[Tutor] sorting lists in dictionary values

[Ricardo Aráoz]

Eric Abrahamsen wrote:
> I wrote the stupid little script below for practice; it takes a text
> file with a list of surnames, and returns a dictionary where the keys
> are first letters of the names, and the values are lists of names
> grouped under their appropriate first-letter key, like so:
> 
> {'A': ['Abercrombie'], 'B': ['Barnaby', 'Black', 'Biggles'], 'D':
> ['Douglas', 'Dawn', 'Diggle'], 'G': ['Granger', 'Gossen']}
> 
> This is all well and good, but I want to sort the names in place, so
> that the names in each list are alphabetical. I tried slapping a sort()
> onto the dictionary list comprehension in every configuration I could
> think of. I even replaced the one-line comprehension with a two-step
> deal, like so:
> 
> for item in letters:
> little_list = [name for name in names if name.startswith(item)]
> phonebook[item] = little_list.sort()
> 
> That didn't work either, which I thought was very strange.

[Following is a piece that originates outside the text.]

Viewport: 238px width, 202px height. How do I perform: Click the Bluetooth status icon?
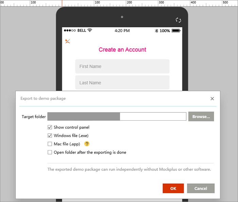pyautogui.click(x=156, y=31)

Can anyone help?
> 
> Another tangential question: why can't I do away with having a separate
> names = [] list variable, and write the comprehension as:
> 
> for item in letters:
> phonebook[item] = [line.strip('\n') for line in x if line.startswith(item)]
> 
> 
> Many thanks,
> Eric
> 
> ================
> x = file('/path/to/file.txt', 'r')
> letters = set()
> names = []
> phonebook = {}
> for line in x:
> y = line[0].upper()
> letters.add(y)
> names.append(line.strip('\n '))
> 
> for item in letters:
> phonebook[item] = [name for name in names if name.startswith(item)]
> 
> print phonebook
> 
> ------------------------------------------------------------------------
>

Try this :

nameFile = open(r'/path/to/file.txt', 'rU')
phonebook = {}

for line in nameFile :
    phonebook.setdefault(line[0].upper(), []).append(line.strip('\n'))

for item, names in phonebook.iteritems() :
    names.sort()

print phonebook

HTH